1

I would like to store the names of all my hbase tables in an array inside my bash script.

  1. All sed hotfixes are acceptable.
  2. All better solutions (like readarray it from some zookeeper file I am not aware of) are acceptable

I have two hbase tables called MY_TABLE_NAME_1 and MY_TABLE_NAME_2, so what I want would be:

tables = (
  MY_TABLE_NAME_1
  MY_TABLE_NAME_2
)

What I tried:

Basing on HBase Shell in OS Scripts by Cloudera:

echo "list" | /path/to/hbase/bin/hbase shell -n > /home/me/hbase-tables
readarray -t tables < /home/me/hbase-tables

but inside my /home/me/hbase-tables is:

MY_TABLE_NAME_1
MY_TABLE_NAME_2
2 row(s) in 0.3310 seconds

MY_TABLE_NAME_1
MY_TABLE_NAME_2
wscourge
  • 10,657
  • 14
  • 59
  • 80
  • Why are the names duplicated? – Inian Feb 12 '18 at 10:39
  • Amount of the names is unknown, as well as the names themselves.
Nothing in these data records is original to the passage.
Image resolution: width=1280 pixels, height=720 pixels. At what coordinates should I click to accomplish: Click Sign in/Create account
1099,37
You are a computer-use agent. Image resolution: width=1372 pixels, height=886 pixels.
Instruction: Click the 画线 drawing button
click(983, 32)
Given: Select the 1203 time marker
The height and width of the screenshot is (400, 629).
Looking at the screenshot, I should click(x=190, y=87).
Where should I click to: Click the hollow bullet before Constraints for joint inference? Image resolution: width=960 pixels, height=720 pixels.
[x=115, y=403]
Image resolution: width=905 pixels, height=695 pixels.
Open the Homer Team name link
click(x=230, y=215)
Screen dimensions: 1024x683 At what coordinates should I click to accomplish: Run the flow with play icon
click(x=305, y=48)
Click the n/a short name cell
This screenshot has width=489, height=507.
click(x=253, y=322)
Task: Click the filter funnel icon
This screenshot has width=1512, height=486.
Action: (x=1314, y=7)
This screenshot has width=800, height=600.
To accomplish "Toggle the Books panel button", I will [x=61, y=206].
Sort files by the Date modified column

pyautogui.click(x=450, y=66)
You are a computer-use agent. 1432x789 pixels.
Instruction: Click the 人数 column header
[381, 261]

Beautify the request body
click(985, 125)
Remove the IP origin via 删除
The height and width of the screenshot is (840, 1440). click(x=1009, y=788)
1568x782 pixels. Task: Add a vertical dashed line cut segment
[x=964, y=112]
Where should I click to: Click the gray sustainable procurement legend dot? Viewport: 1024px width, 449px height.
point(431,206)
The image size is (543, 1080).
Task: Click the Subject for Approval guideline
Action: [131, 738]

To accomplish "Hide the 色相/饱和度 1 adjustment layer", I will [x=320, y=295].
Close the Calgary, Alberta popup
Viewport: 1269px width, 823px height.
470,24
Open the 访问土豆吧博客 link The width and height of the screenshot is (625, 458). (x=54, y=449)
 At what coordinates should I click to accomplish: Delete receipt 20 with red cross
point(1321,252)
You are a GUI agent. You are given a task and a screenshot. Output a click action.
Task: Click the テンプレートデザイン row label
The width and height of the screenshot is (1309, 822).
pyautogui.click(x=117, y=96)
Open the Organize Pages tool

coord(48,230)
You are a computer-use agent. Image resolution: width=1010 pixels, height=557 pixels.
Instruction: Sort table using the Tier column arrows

So they might be `MY_TABLE_NAME_1`, `MY_TABLE_NAME_2` as well as `banana`, `cucumber` and `tomato`. – wscourge Feb 12 '18 at 10:41
  • Can you confirm that the problem is that 1) you've got the "x row(s) in x.xxx seconds" message and 2) the table names are duplicated ? Anyway I guess you might have a `--quiet` or similar flag on your `hbase shell` tool that might fix these two problems at once. (edit : that should be the `-n` flag for `--non-interactive`, but you're already using it... not sure this tool is well made for returning parseable output) – Aaron Feb 12 '18 at 10:44
  • Supposing deleting everything until the "x row(s) in x.xxx seconds" works for you, you could fix the file with GNU `sed '0,/[0-9]* row/d'` – Aaron Feb 12 '18 at 10:49

1 Answers1

1

You could use readarray/mapfile just fine. But to remove duplicates/skip empty lines and remove unnecessary strings, you need a filter using awk.

Also you don't need to create a temporary file and then parse that file, but directly use a technique called process substitution which allows the output of a command be available as if it is available in a temporary file

mapfile -t output < <(echo "list" | /path/to/hbase/bin/hbase shell -n | awk '!unique[$0]++ && !/seconds/ && NF')

Now the array would contain only the unique table names from the hbase output. That said, you should really look-up for the solution to remove the noise as part of the query output than post-process it this way.

Inian
  • 80,270
  • 14
  • 142
  • 161